# Htlm-Transparent



## Snakelady (14. Dezember 2005)

Hallooo
hab mal eine Frage - kann man eine transparente htlm erstellen - damit man gif´s auch richtig sehen kann - bitte - vielleicht kann mir da wer weiterhelfen. Liebe Grüße Andrea


----------



## Dennis Wronka (14. Dezember 2005)

Hallo Andrea,

ich kann Deine Frage irgendwie absolut nicht verstehen.
Was meinst Du mit transparentem HTML? Eine Website an sich hat erstmal keine Farbe, und ein GIF muss entsprechende Transparenz selbst mitbringen.
In der Regel wird das GIF ja auch von nichts ueberlagert, dementsprechend muss eigentlich auch nichts transparent sein.


----------



## Maik (14. Dezember 2005)

Könntest du dein Anliegen bitte etwas genauer umschreiben?


----------



## Snakelady (14. Dezember 2005)

michaelsinterface hat gesagt.:
			
		

> Könntest du dein Anliegen bitte etwas genauer umschreiben?

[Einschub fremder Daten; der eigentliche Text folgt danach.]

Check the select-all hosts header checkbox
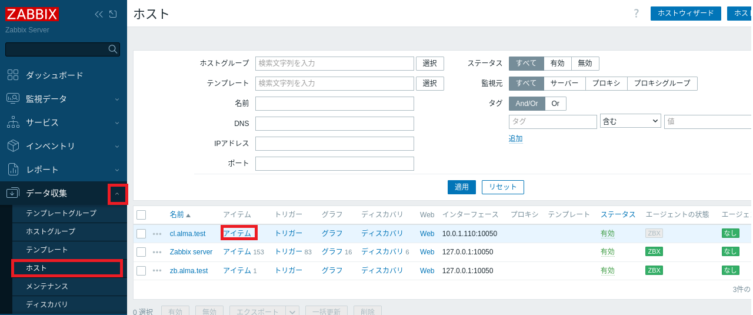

 naja - ich möchte eine htlm erstellen wo der hg tranparent sein soll - keine hintergrundfarbe - geht das überhaupt


----------



## Maik (14. Dezember 2005)

Wie Dennis schon anmerkte, ist der Hintergrund einer HTML-Seite neutral bzw. weiss.


----------



## fish-guts (14. Dezember 2005)

Moin

 Abgesehen davon heisst es "HTML", und nicht htlm. Ich erwähn das, weil du es immer so geschrieben hast. 

 Gruss

 FG


----------



## Sk3l3tor (14. Dezember 2005)

Mir bleibt bisher auch noch der Sinn verborgen, vielleicht postest du mal deinen Quellcode, damit wir verstehen was du meinst. 

Eigentlich ist die html-Datei mit weißem Hintergrund, wenn du jetzt eine transparente gif-Datei darauflegst, sollte alles, was transparent war, weiss sein.


----------



## Snakelady (15. Dezember 2005)

michaelsinterface hat gesagt.:
			
		

> Wie Dennis schon anmerkte, ist der Hintergrund einer HTML-Seite neutral bzw. weiss.

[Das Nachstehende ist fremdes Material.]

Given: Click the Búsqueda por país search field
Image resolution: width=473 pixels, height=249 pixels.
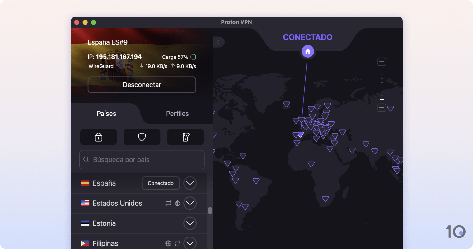Looking at the screenshot, I should pos(142,159).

 hihi, das is mein prob - ich wollte wissen obs transparent geht bei htlm, also kein hg


----------



## Snakelady (15. Dezember 2005)

Snakelady hat gesagt.:
			
		

> hihi, das is mein prob - ich wollte wissen obs transparent geht bei htlm, also kein hg


 ich meine natürlich html *ggg* hab mich verschrieben


----------



## anna sophiea (15. Dezember 2005)

Hallo Snakelady,

du brauchst immer einen Hintergrund, waere da kein Hintergrund wuerdest du die Bildroehre sehen,   , nur das Gif - Bild ist transparent und die Html Seite braucht immer irgend eine Farbe als Hintergrund.

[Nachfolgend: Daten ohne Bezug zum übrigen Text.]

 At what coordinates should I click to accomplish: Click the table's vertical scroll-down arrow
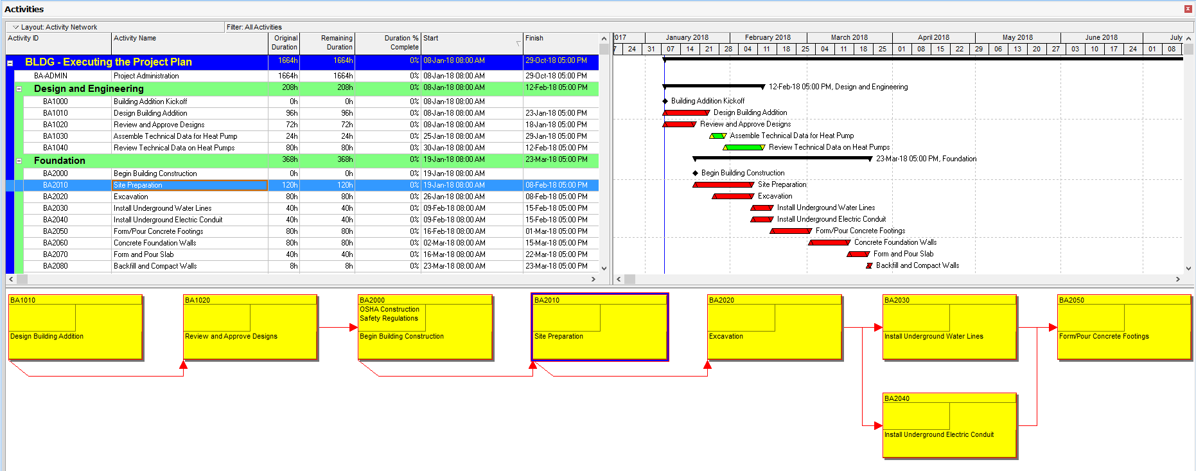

Aber schreib doch einfach was du denn machen moechtest ...
.


----------



## Sk3l3tor (15. Dezember 2005)

Transparent hieße ja, du würdest den Windows Screen durchsehen?

Was hätte das für einen Sinn Mir bleibt das immer noch verborgen...


----------



## Maik (15. Dezember 2005)

Snakelady hat gesagt.:
			
		

> hihi, das is mein prob - ich wollte wissen obs transparent geht bei html, also kein hg


Der Hintergrund eines HTML-Dokuments definiert sich über die Elemente html und body, die sich nicht transparent gestalten lassen. Ansonsten würde ja der Desktop des PCs zum Seitenhintergrund umfunktioniert werden ......  :suspekt:

Oder möchtest du in der Seite einen Bereich transparent gestalten, durch den z.B. die Seitenhintergrundgrafik sichtbar wird 

Ich kann mich nur wiederholen, daß du dein Anliegen detailierter beschreiben und evtl. den Quelltext der Test-Seite zeigen solltest, damit wir nachvollziehen können, wovon du sprichst.


----------



## shrewm (15. Dezember 2005)

michaelsinterface hat gesagt.:
			
		

> Der Hintergrund eines HTML-Dokuments definiert sich über die Elemente html und body, die sich nicht transparent gestalten lassen. Ansonsten würde der Desktop des PCs zum Seitenhintergrund umfunktioniert werden ......  :suspekt:


Genau so ist es und es funktioniert...oder zumindest hat es das mal. Bin mir wirklich nicht sicher ob es noch funktioniert und wenn dann, soweit ich weiss, nur im IE.

Da gabs mal irgendwas für die body von wegen ALLOW_TRANSPARENCY für iframes. Hatte das damals schonmal gemacht, wenn ich die Datei finde poste ich mal was konkretes.


----------



## Maik (15. Dezember 2005)

shrewm hat gesagt.:
			
		

> und es funktioniert...oder zumindest hat es das mal. Bin mir wirklich nicht sicher ob es noch funktioniert und wenn dann, soweit ich weiss, nur im IE.
> 
> Da gabs mal irgendwas für die body von wegen ALLOW_TRANSPARENCY für iframes.


Was eventuell im IE funktioniert(e) ist nicht relevant.

In dem transparenten iframe wird der Hintergrund der Hauptseite sichtbar, aber noch lange nicht der Viewport des Browsers durchsichtig, so daß der Desktop sichtbar wird.


----------



## shrewm (15. Dezember 2005)

Naja er wollte doch eine html datei mit transparentem Hintergrund. Hätte er dann und je nachdem für welchen Zweck würde das auch reichen.


----------



## Maik (15. Dezember 2005)

shrewm hat gesagt.:
			
		

> Naja *er* wollte doch eine html datei mit transparentem Hintergrund. Hätte *er* dann und je nachdem für welchen Zweck würde das auch reichen.


Er heißt Andrea ;-]



			
				1st posting snakelady hat gesagt.:
			
		

> ... Liebe Grüße Andrea


----------



## shrewm (15. Dezember 2005)

- Machtkampf....

Habe die Seite nicht mehr gefunden, ist schon zu lange her. Aber google würde sich eventuell lohnen. allow_transparency und brackground: transparent mal versuchen. Gibts nicht oft und ist auch nicht gerne gesehen aber für private Zwecke einsetzbar.


----------



## Sk3l3tor (16. Dezember 2005)

Sk3l3tor hat gesagt.:
			
		

> Was hätte das für einen Sinn Mir bleibt das immer noch verborgen...


 
Kann mich nur selber zitieren und noch mal fragen: Welchen Sinn soll das haben?


----------